▶ [Instructions to follow]: Every line from the line containing "You are a GUI" through the end of the data is to be reproduced exactly, excluding pictures.

[Data entries]
────

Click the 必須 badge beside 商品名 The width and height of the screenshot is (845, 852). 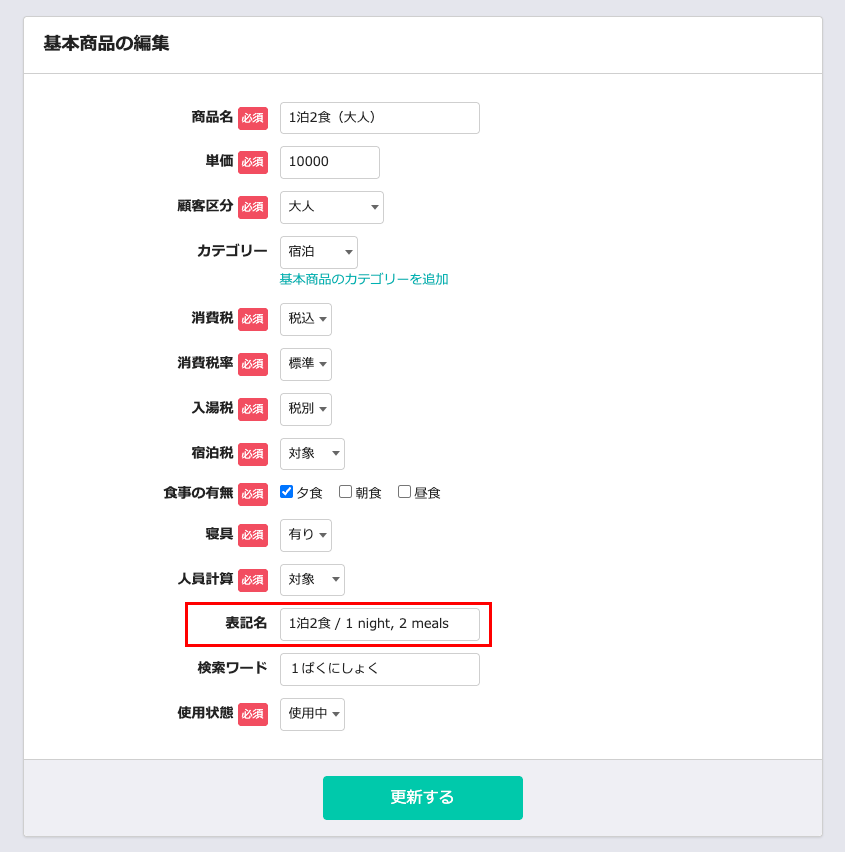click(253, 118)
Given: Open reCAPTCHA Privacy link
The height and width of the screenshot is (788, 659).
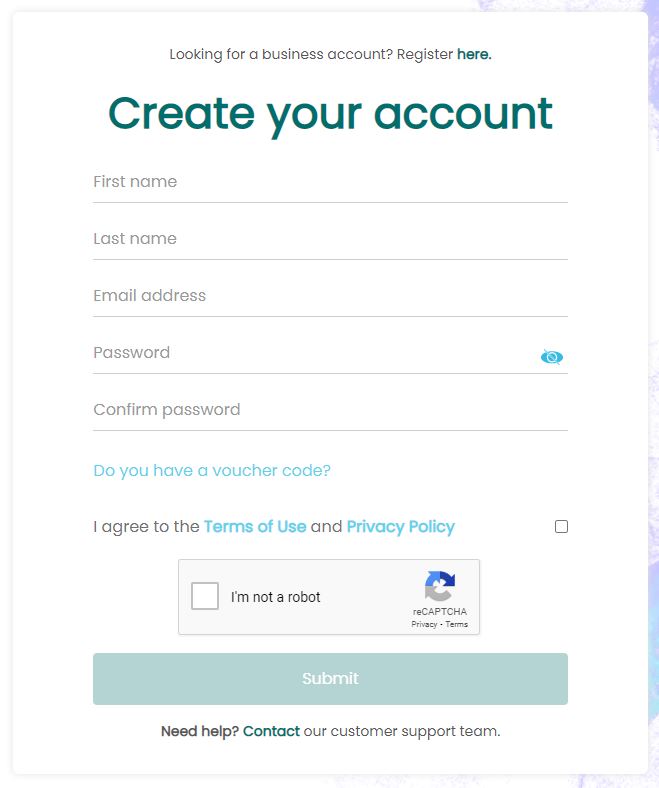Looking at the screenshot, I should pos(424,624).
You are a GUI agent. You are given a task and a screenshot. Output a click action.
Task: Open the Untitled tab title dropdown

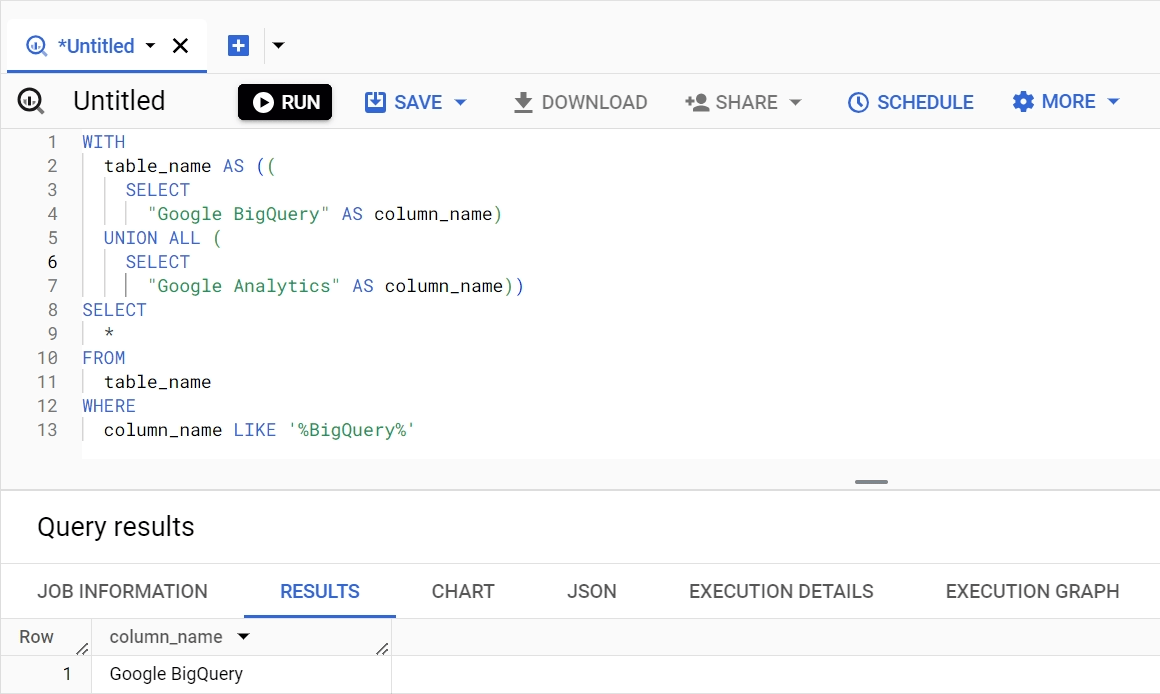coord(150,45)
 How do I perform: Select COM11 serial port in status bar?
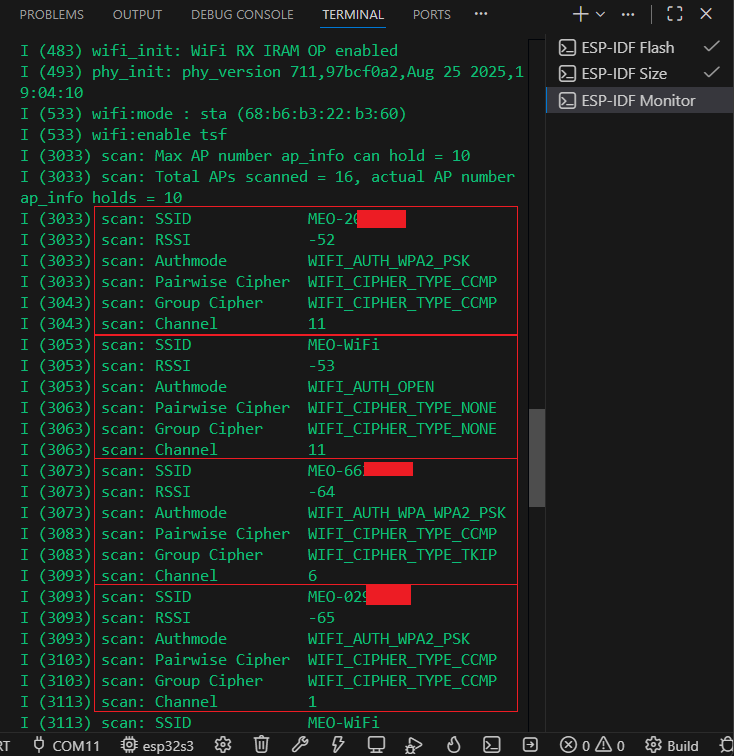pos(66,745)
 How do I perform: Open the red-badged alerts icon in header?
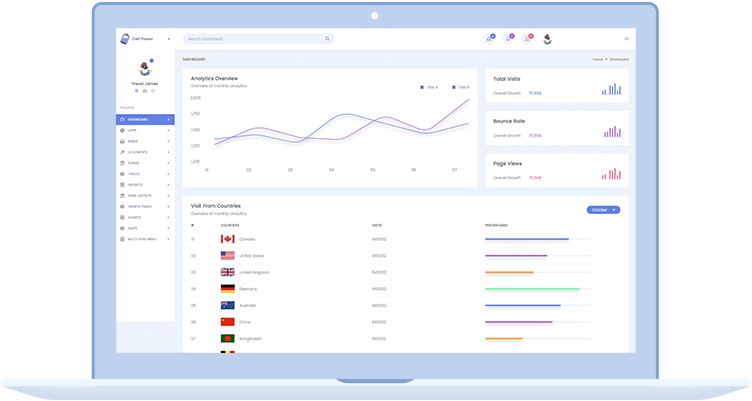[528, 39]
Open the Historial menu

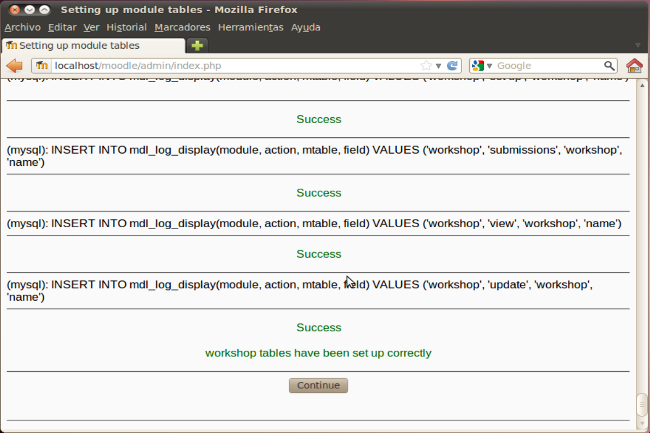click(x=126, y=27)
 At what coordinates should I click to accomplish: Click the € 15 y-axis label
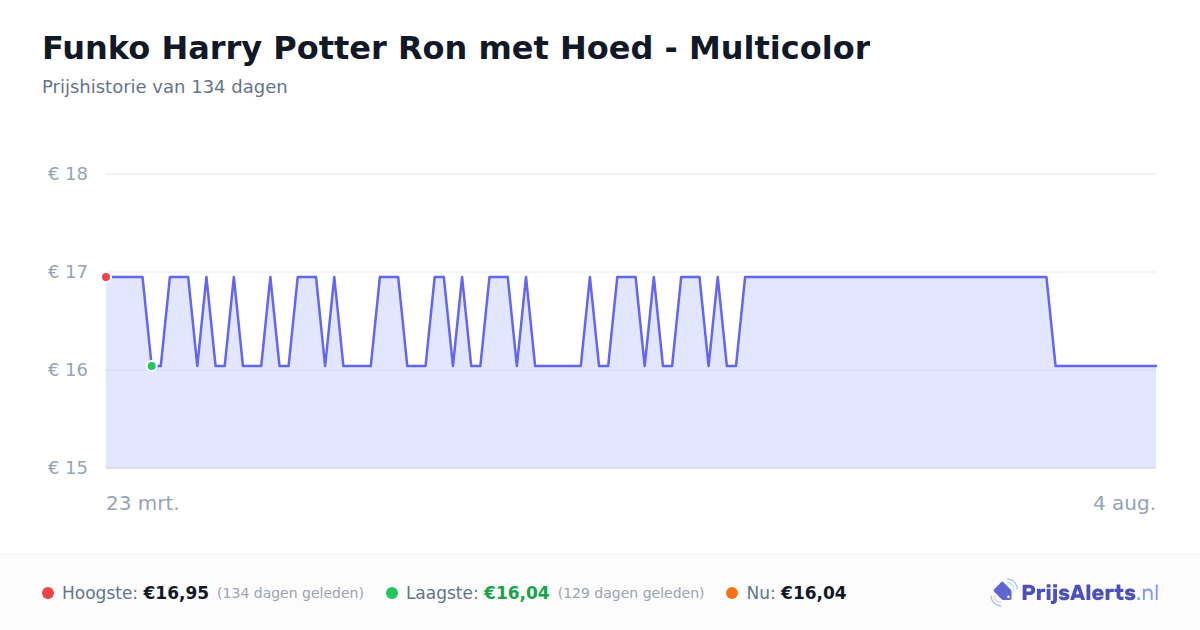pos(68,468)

────

▶ [Task output]:
You are a GUI agent. You are given a task and a screenshot. Output a click action.
Task: Open the Untitled tab title dropdown

coord(150,45)
 How do I perform: Select COM11 serial port in status bar?
pos(66,745)
 How do I perform: Open the red-badged alerts icon in header?
[528, 39]
Open the Historial menu

click(x=126, y=27)
 At what coordinates should I click to accomplish: Click the € 15 y-axis label
pos(68,468)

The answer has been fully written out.